## Petunjuk Tugas
Tolong lanjutkan tulisan di bawah tentang Lombok Bangkit dan gempa Lombok, dimulai tepat setelah kalimat terakhirnya.

## Kutipan Bacaan
§ §

Sebenernya ketemu akun Lombok Bangkit di Instagram ini karena kegigihan adminnya yang suka nyapa di bagian komentar. Walaupun “ga jauh beda” dengan kebiasaan banyak admin online shop lain, Lombok Bangkit terus menyuarakan promosinya dengan mengajak calon pembelinya untuk ikut berpartisipasi dalam membantu para korban bencana Lombok dan menggiatkan kembali sektor industri di Lombok.
Ya banyak dari kita yang tau kan, kalo Lombok terkena gempa bulan Juli lalu. Itu juga gempanya nggak cuma sekali, tapi berkali-kali. Abis gempa utama itu, muncul notifikasi di BMKG tuing tuing tuing berkali-kali gempa susulan; ajib, apa ga bikin paranoid ituuuu, apa ga bikin trauma ituuuu. Gw bisa dijamin udah nangis sambil jongkok itu.
Karena gempa itu juga lah, banyak turis yang belum berani datang ke Lombok — dan kalaupun mereka mau datang saat ini, sektor pariwisata Lombok belum 100% pulih. Gw terdiam ketika ngeliat IG Stories-nya bang Oo’ ketika dia di Lombok, sekilas dia cerita kalo hotel yang dia tempati masih melakukan pemulihan di sana-sini, tapi nggak bisa 100% tuntas karena masih banyak karyawan yang juga nggak masuk, karena tamunya masih sedikit, tapi mereka butuh uang untuk pemulihan. Ya muter aja gitu, Lombok butuh biaya untuk pemulihan, tapi uang dari turisme, salah satu sektor penting di Lombok, belum ada banyak karena jumlah turis juga masih sedikit banget, sehingga nggak ada uang dan pemulihan belum bisa berjalan lancar.
KAN STRES YHA LIATNYA.
Mau gimana juga, kepikiran dong gimana temen-temen di Lombok bertahan hidup? Sampe kapan mereka musti dalam situasi dilema begitu?
Nah, masuk lah ini Lombok Bangkit.
Gw yakin, nggak cuma tim Lombok Bangkit yang berupaya mempertahankan sektor industri Lombok; banyak juga online shop dari Lombok yang bekerjasama dengan para pengrajin dan produsen di Lombok yang ikut rame-rame berusaha meramaikan bisnis kembali demi bertahan hidup. Salut banget ih, hebat-hebat banget.
Iseng dong, gw liat-liat kan IG Lombok Bangkit (IG: lombok.bangkit), tiga foto paling atas — saat itu — bikin gw kaget.
Tau ga, sedekah paling berkah, apa yang mendefinisikan kita sebagai manusia dengan segala kemanusiaannya, hal yang paling mulia itu apa?
Ketika kita lagi kesusahan, dan tetap membantu orang lain.
Orang Lombok dengan antengnya bilang, “kami tau rasanya. Ayo, kami bantu.”
Gw dulu suka nonton saluran DAAI TV; dan pendiri Yayasan Tzu Chi, Master Cheng Yen, pernah berkomentar hal yang sama.

§ §

## Kumpulan Baris
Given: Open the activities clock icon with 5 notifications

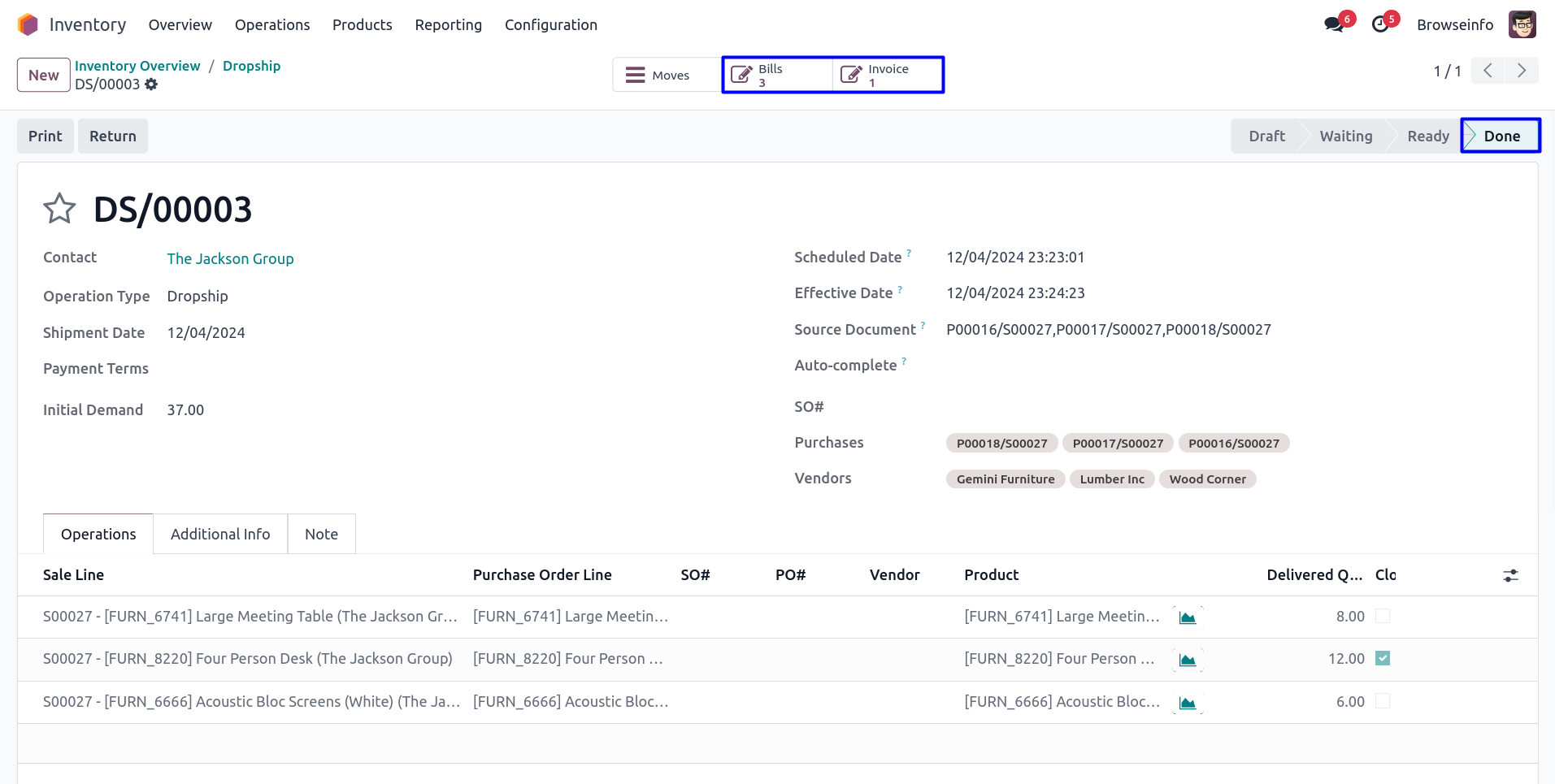Looking at the screenshot, I should [1380, 24].
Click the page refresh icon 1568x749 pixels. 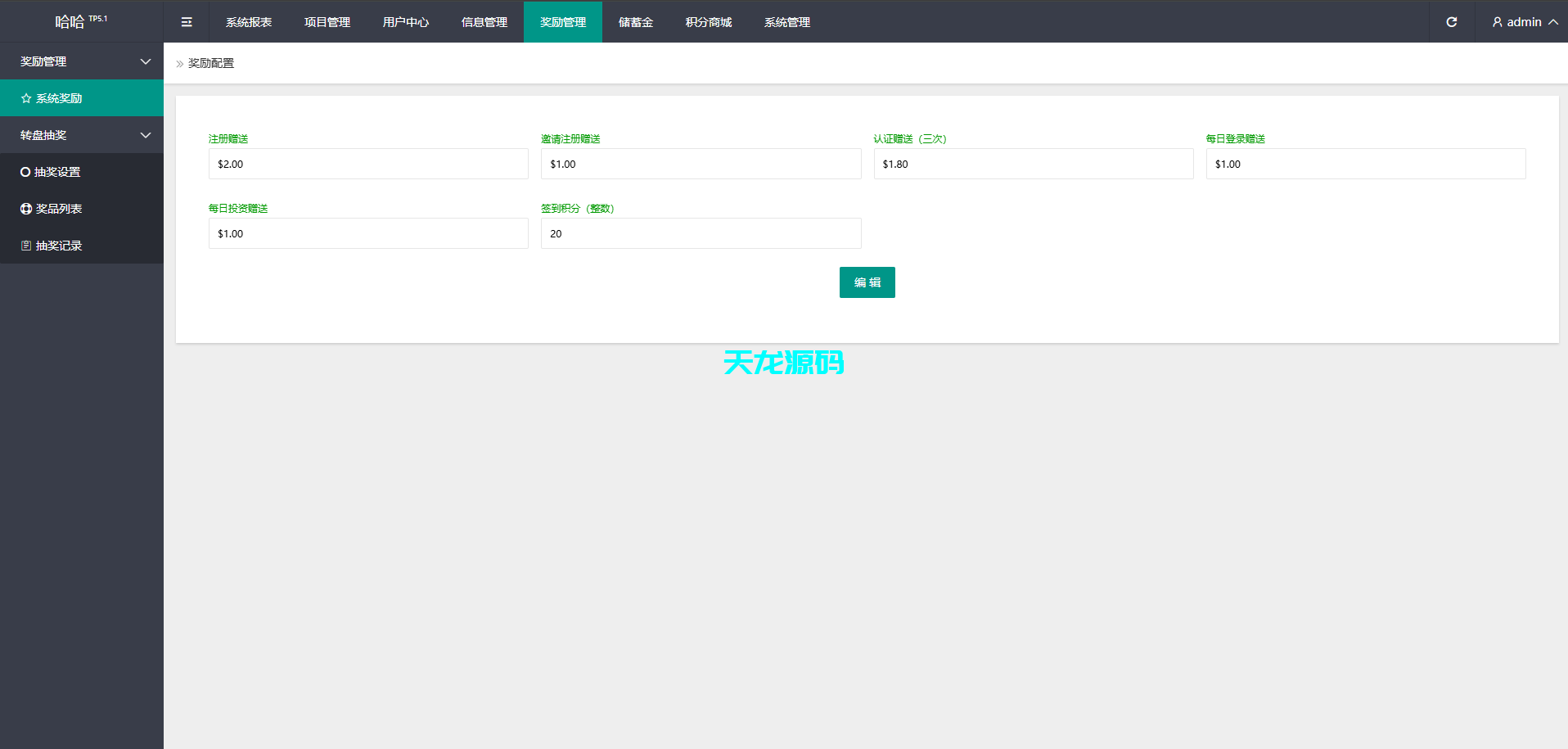1452,22
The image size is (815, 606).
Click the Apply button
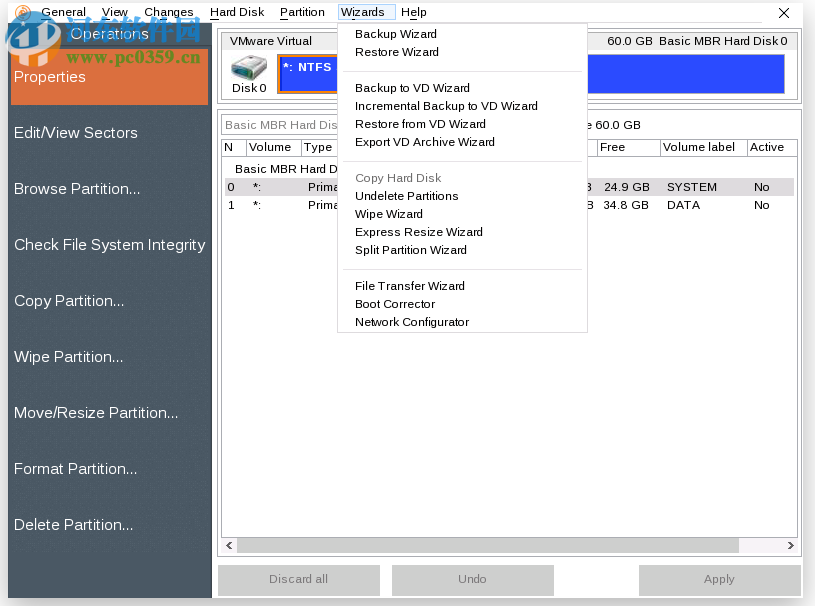[x=718, y=579]
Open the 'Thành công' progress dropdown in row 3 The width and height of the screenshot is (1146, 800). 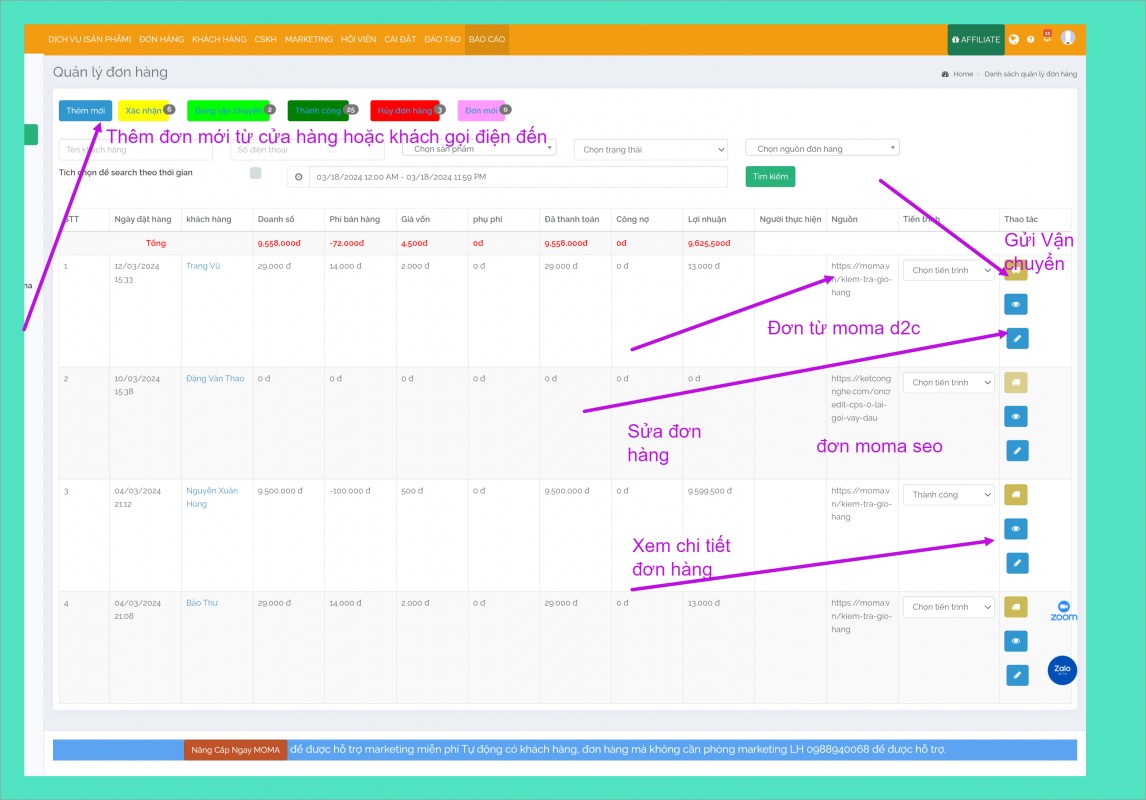[948, 495]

§ §

## Jawaban
Gw inget betul, saat itu gempa Haiti tahun 2010, tim Tzu Chi ada di sana untuk bakti sosial. Master Cheng Yen ngomong, “saat terbaik untuk membantu orang lain adalah ketika kita sendiri kekurangan.”
Gw yang, “… … … … HAH GIMANA CARANYA.”
Lah. Kalo dipikir-pikir, iya juga kan?
Kalo ada banyak duit nih, Alhamdulillah, kan ya Insya Allah gampang atuh mah kalo mau bantu orang kan? Butuh seberapa sih nih nyoooh nyoooh ta’ gawekna duit gitu.
Kalo kita lagi kekurangan? Tapi eh ada rejeki sedikit nih, bagi-bagi sedikit juga Insya Allah masih cukup. Daripada satu orang kenyang satu orang laper, siapa tau bisa dua orang kenyang. Itu maksudnya Master Cheng Yen.
Gw dengan keterbatasan geografis, di negeri jiran, hanya bisa membantu dengan membeli kerajinan tangan dari para bapak dan ibu pengrajin Lombok. Harapannya, Bismillah, Insya Allah, bisa membuat para pengrajin Lombok tetep semangat dan terus berkarya.
Nah, jadi gw ngirim komentar di IG-nya Lombok Bangkit kan. Nanya dulu nih: BISA KIRIM KE MALAYSIA NGGAK?
KENAPA WAHAI KAU MARTHA TILAAR SARIAYU GA KIRIM KE MALAYSIA HAH.
//eh udah bisa belum sih gw ga tau ahuehauehauhe.
Langsung dibales dong.
“Insya Allah bisa, kak. Ke negara-negara ASEAN, kami menyanggupi. Terakhir kami baru kirim ke Turki.”
ASEK.
TANTE SUKA KEMUDAHAN BERTRANSAKSI SECARA REGIONAL BEGINI. HOHOHO.
Abis itu komunikasi lewat WhatsApp, dan nanya-nanya lah gw soal katalog produk dan harga.
Liat-liat katalog kan.
Hampir kalap, men.
Ada gelang mutiaraaaaaa. Gw lemaaaah kalo urusan mutiara. Berlian? Cih apa itu karbon kemahalan. Mutiara itu lhoooooo. Terus dengan gagah beraninya gw mencoba menanyakan perlengkapan rumah macem mangkuk, alas piring, gitu-gitu kan.
KENAPA GW GAGAH BERANI KARENA GW PASTI KALAP.
GW UDAH ME-PERSONA NON GRATA-KAN DIRI GW SENDIRI DARI IKEA.
Terus kain tenun khas Lombok. Bikin emosy jiwa. Ih, mau gw tag buat bulan depan ah.
Nggak kaya mantan calon gebetan yang ngacak rambut bikin hati berantakan abis itu ngilang.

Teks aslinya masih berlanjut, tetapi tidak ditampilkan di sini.